American comedian (1846–1910)

Neil Burgess (1846 – February 19, 1910) was an American comedian.

==Biography==
Burgess was born in Boston, in 1846. (Note: Some sources list his birth year as 1851.) He started his unusual career at age 19, when he was called on to fill in for an ailing actress in The Quiet Family in Providence, Rhode Island.
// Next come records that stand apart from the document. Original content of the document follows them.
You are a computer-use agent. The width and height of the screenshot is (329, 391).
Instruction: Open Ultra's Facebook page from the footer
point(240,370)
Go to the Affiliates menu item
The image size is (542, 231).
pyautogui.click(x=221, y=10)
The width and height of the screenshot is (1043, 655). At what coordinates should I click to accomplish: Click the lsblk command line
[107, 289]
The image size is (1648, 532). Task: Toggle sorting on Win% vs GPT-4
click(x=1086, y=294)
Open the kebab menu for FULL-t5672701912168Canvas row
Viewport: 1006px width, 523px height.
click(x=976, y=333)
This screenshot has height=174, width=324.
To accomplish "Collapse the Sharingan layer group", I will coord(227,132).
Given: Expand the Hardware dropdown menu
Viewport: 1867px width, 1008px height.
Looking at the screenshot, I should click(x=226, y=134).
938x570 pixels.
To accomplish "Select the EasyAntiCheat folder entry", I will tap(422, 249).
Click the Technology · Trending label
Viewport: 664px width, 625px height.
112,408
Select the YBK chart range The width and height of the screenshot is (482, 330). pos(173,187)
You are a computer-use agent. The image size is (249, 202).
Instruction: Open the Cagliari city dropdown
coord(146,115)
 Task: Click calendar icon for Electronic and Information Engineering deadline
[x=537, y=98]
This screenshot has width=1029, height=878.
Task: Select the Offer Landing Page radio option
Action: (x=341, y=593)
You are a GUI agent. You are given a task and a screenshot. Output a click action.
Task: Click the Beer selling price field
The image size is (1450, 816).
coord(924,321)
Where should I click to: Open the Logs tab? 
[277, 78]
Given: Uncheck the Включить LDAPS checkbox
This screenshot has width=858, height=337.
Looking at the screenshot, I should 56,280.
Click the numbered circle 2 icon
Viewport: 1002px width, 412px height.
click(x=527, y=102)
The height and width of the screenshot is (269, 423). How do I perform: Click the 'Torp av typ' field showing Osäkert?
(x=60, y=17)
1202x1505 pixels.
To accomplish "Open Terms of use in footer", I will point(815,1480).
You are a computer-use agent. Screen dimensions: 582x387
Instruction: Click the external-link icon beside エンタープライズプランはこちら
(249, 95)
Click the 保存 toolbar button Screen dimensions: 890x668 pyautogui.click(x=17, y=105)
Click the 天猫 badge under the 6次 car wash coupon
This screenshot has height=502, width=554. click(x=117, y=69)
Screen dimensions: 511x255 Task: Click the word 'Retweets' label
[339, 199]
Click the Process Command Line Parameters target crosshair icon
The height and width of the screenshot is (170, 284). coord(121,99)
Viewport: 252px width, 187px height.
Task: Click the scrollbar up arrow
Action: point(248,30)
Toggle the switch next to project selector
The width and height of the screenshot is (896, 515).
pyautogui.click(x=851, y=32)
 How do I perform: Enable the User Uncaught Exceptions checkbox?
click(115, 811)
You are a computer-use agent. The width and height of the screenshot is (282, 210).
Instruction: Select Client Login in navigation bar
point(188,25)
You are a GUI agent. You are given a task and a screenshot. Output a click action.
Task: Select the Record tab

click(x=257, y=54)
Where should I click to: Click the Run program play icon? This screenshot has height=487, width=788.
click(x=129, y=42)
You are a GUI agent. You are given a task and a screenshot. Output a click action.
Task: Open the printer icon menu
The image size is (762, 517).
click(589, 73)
Burgess debuted in New York as a solo artist in 1872 under producer Tony Pastor, when he was billed as an "Ethiopian Comedian". His first role as a female impersonator came in 1877 in The Coming Woman for the Theatre Comique of Edward Harrigan and Tony Hart. He was soon recognized as one of the leading female impersonators, successively playing women's parts in vaudeville. By the 1880s, he took several such roles in The Widow and the Elder, Betsey Bobbet: A Drama (later renamed Vim), and the County Fair. His greatest success was Widow Bedott in 1879. He also produced and starred as Auntie Abigail Prue in Charles Barnard's play The County Fair in 1889. George C. Odell later reflected on these roles: "I still see him as Widow Bedott in the kitchen, making pies, straightening out the affairs of the neighborhood and personifying, in spite of his sex, the attributes of a managing woman. He was not the least bit effeminate, not at all like the usual female impersonator of minstrelsy or of variety, and yet he was Widow Bedott to the life, and with little suggestion of burlesque".

Burgess was also interested in inventions tied to the stage and backed a turntable device that allowed horses to run at full speed on stage, and another device that simulated the sound of a large crowd.

Burgess was married to actress Mary Stoddard (died 1905). He died on February 19, 1910, aged 63, in his home in New York City.